Ibogaine-containing preparations are used for medicinal and ritual purposes within African spiritual traditions of the Bwiti, who claim to have learned it from the Pygmy peoples. Although banned in many countries, in others, it is used in others to treat addiction to methadone, heroin, ethanol, cocaine, methamphetamine, anabolic steroids, and other drugs. Ibogaine is also used to treat depression and post traumatic stress disorder.
The use of ibogaine in drug addiction was serendipitously noted by a man named Howard Lotsof, a habitual heroine user in 1962. He and a group of 19 like-minded individuals met in NYC to “study” the subjective effects of a wide variety of psychoactive substances. When they tried ibogaine, 5 out of 7 of the group (those who were admitted heroin addicts) reported that they had lost the urge to use heroin for at least 6 months afterwards. Lotsof and the others also noted that they did not experience heroin withdrawal symptoms during the period after using ibogaine. Lotsof made it his life’s work to advocate for the use of ibogaine for opiate dependence.
In 1967 the U.S. DFA, classified ibogaine and scores of other psychoactive substances as Schedule I drugs, effectively making their possession illegal. Schedule I drugs, substances, or chemicals are defined as drugs with no currently accepted medical use and a high potential for abuse. They are considered the most dangerous drugs of all the drug schedules with potentially severe psychological or physical dependence.

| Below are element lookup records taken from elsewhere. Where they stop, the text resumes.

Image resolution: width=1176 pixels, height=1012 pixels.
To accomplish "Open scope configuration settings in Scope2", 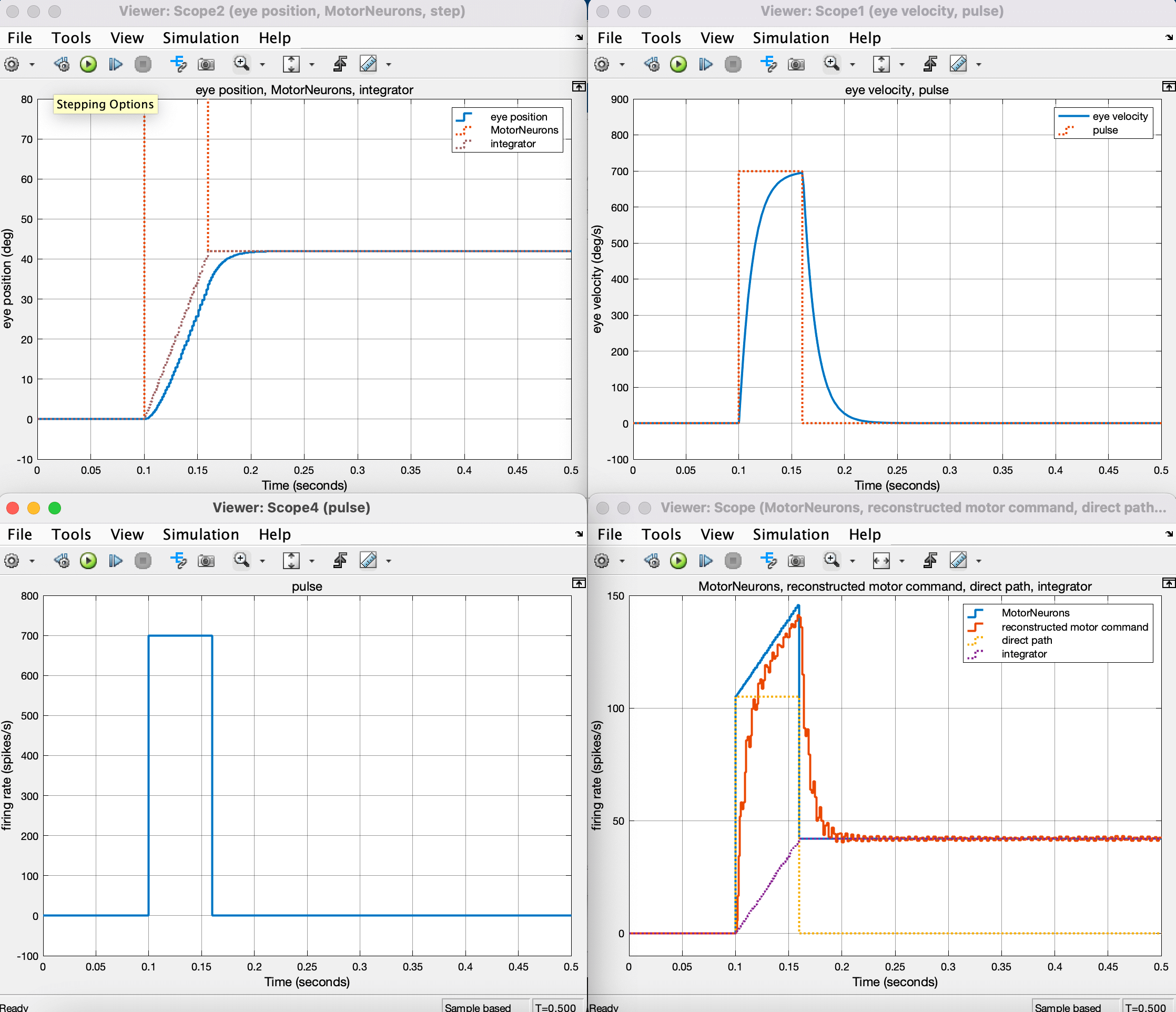I will coord(13,64).
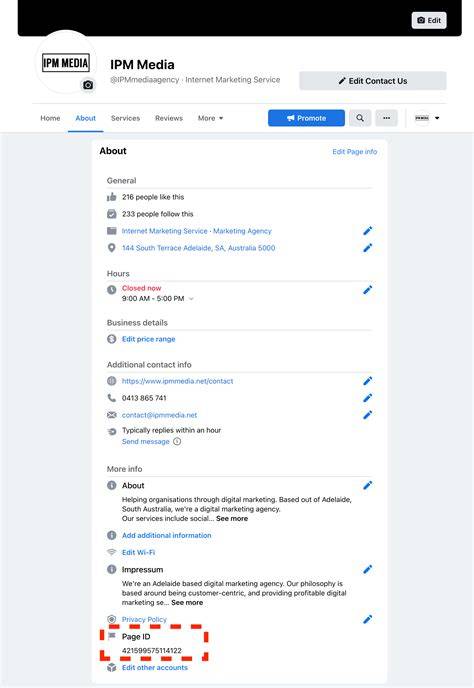Viewport: 474px width, 688px height.
Task: Click the blue Promote button
Action: point(306,118)
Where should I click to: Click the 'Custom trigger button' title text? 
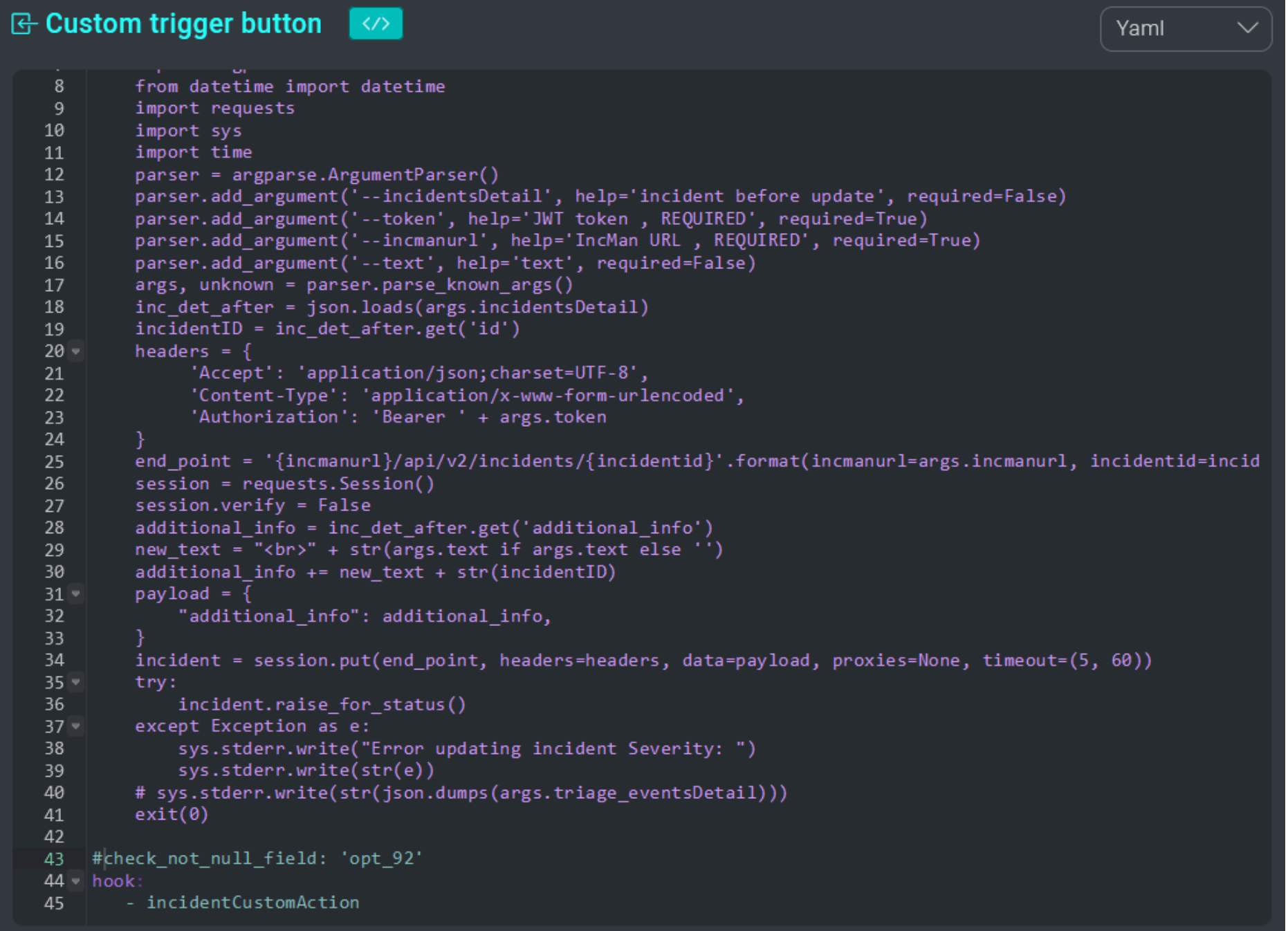pos(183,23)
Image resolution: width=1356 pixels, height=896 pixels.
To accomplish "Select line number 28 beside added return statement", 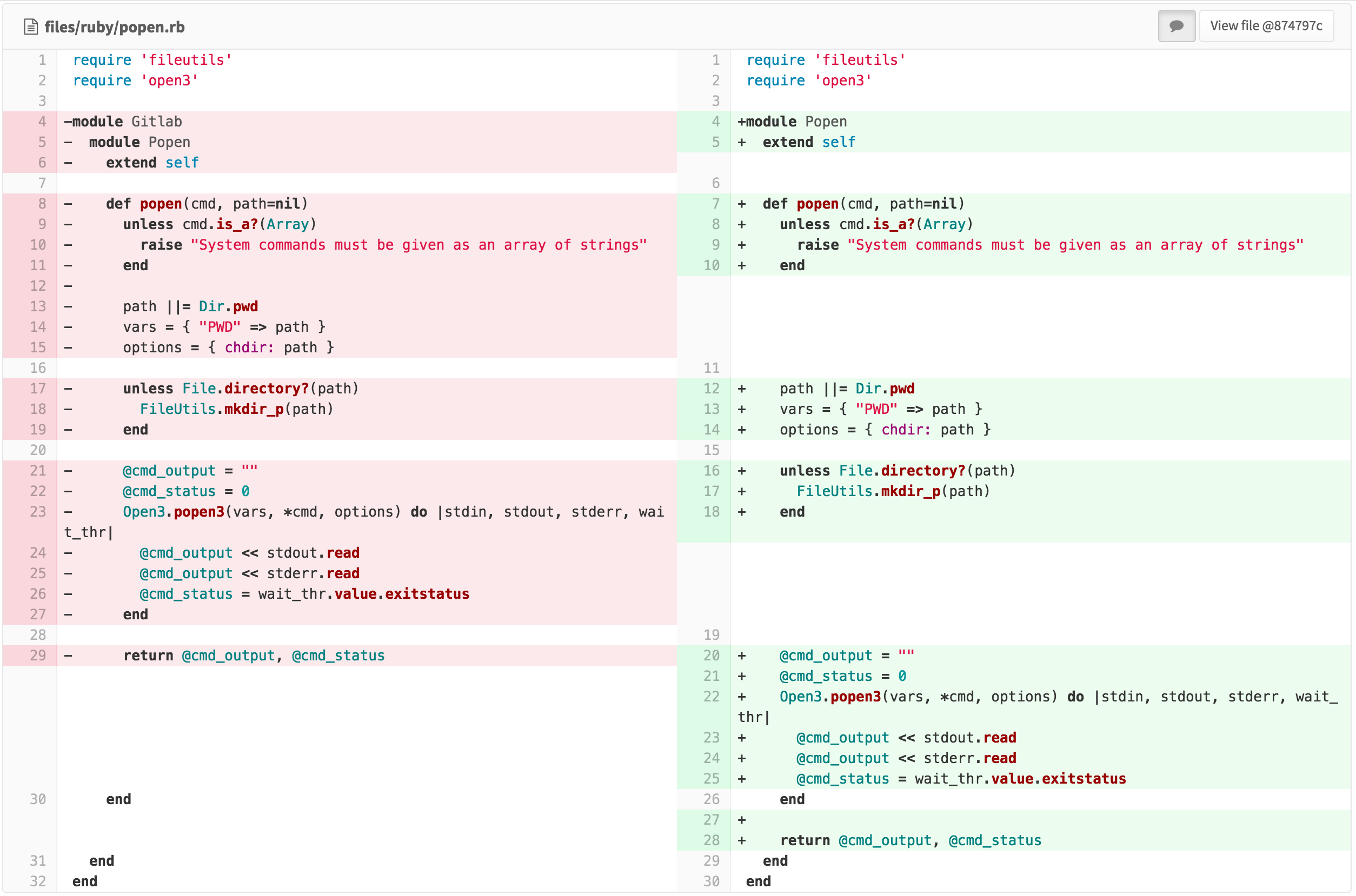I will click(711, 840).
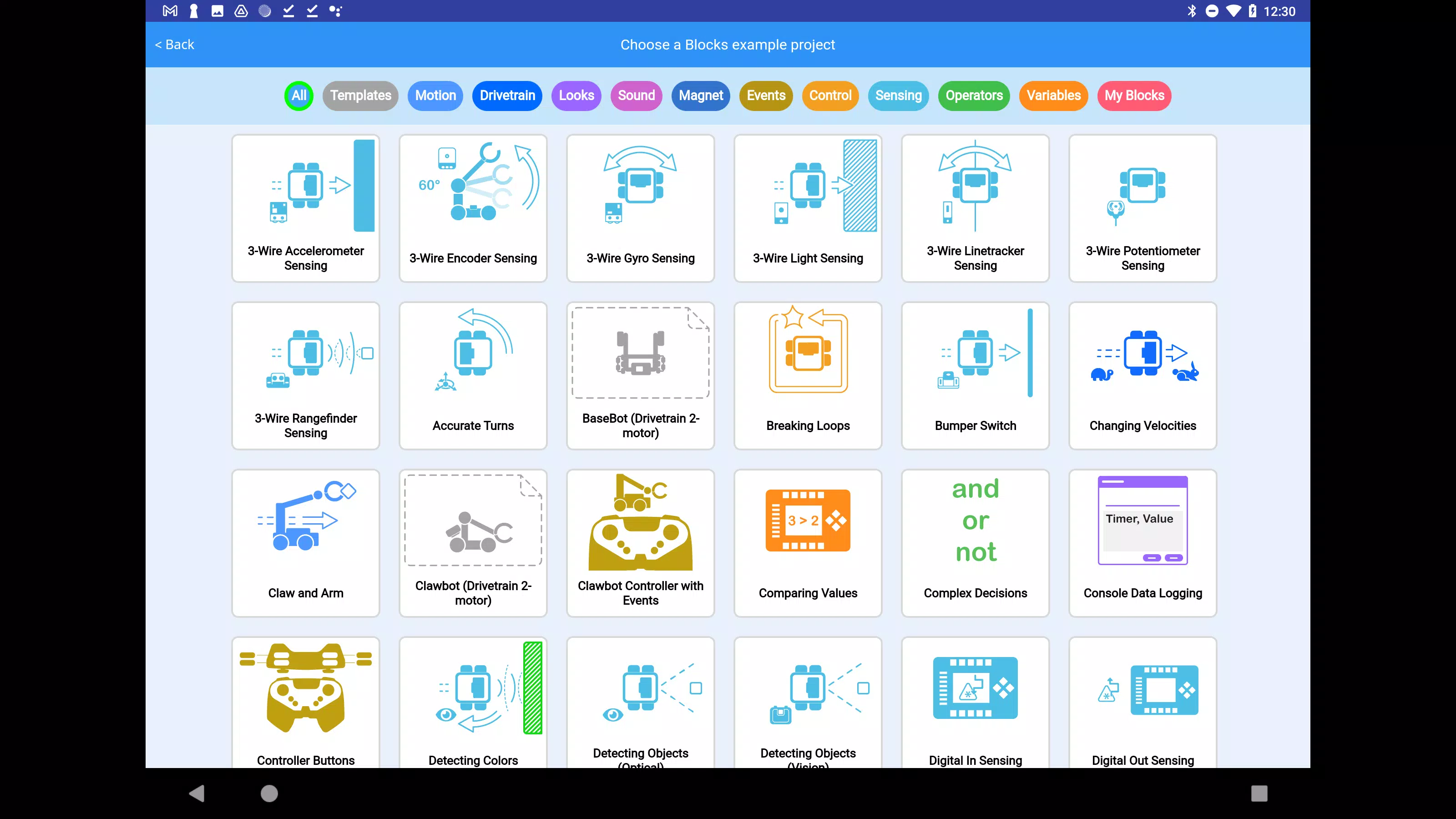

Undeterred, Lotsof founded a nonprofit corporation, the Dora Weiner Foundation to promote legalization of ibogaine for use in addiction treatment. In 1986 he started the private company NDA International to provide funds to support research on ibogaine on animal models in NY and Rotterdam, Netherlands. The initial studies with rodents was promising, showing that the drug inhibited the self-administration of psychostimulants such as cocaine. NDA also supported ibogaine treatments in a non-medical setting in the Netherlands where about 40 patients were treated between 1989 and 1993. The death of one of the participants in the Dutch study brought an end to the funding from NDA and cooled the Dutch’s enthusiasm for the project.
In countries where it remains legal, there is a growing informal network of ibogaine providers, especially over the last decade.
For addiction treatment, ibogaine is given by mouth at a dosage which is adjusted by body weight. It is given at doses twice as strong as those used for psycho-spiritual purposes.
The patient is typically given a dose in the morning and is kept in a quiet, darkened room for the entire treatment. The patient seems to go through 3 stages after the administration of the drug:
There is currently no evidence that ibogaine is physiologically or psychologically addictive in animals or humans.
There may be some significant health risks associated with ibogaine use, especially in those with pre-existing medical conditions. The most common side effects include tremors (fine trembling) , hallucinations and can cause slowing of the heart rate. The most serious complication is sudden death. Since 1990, at least 19 people have died within 76 hours of ingestion of ibogaine. It has not been determined whether these deaths were directly caused by ibogaine or by other co-factors.
Ibogaine has shown some promise in animal studies and anecdotal human claims for those dealing with drug and alcohol addiction. However the total lack of controlled clinical trials makes it difficult to recommend its use as standard therapy. One must also be cautious about the setting in which the drug is administered- Is there a set protocol or standards for administration? Are there qualified medical personnel on hand in case of emergency?
As there is a growing subculture of those advocating its use, researchers need to do the appropriate studies to establish the usefulness as well as safety of the drug.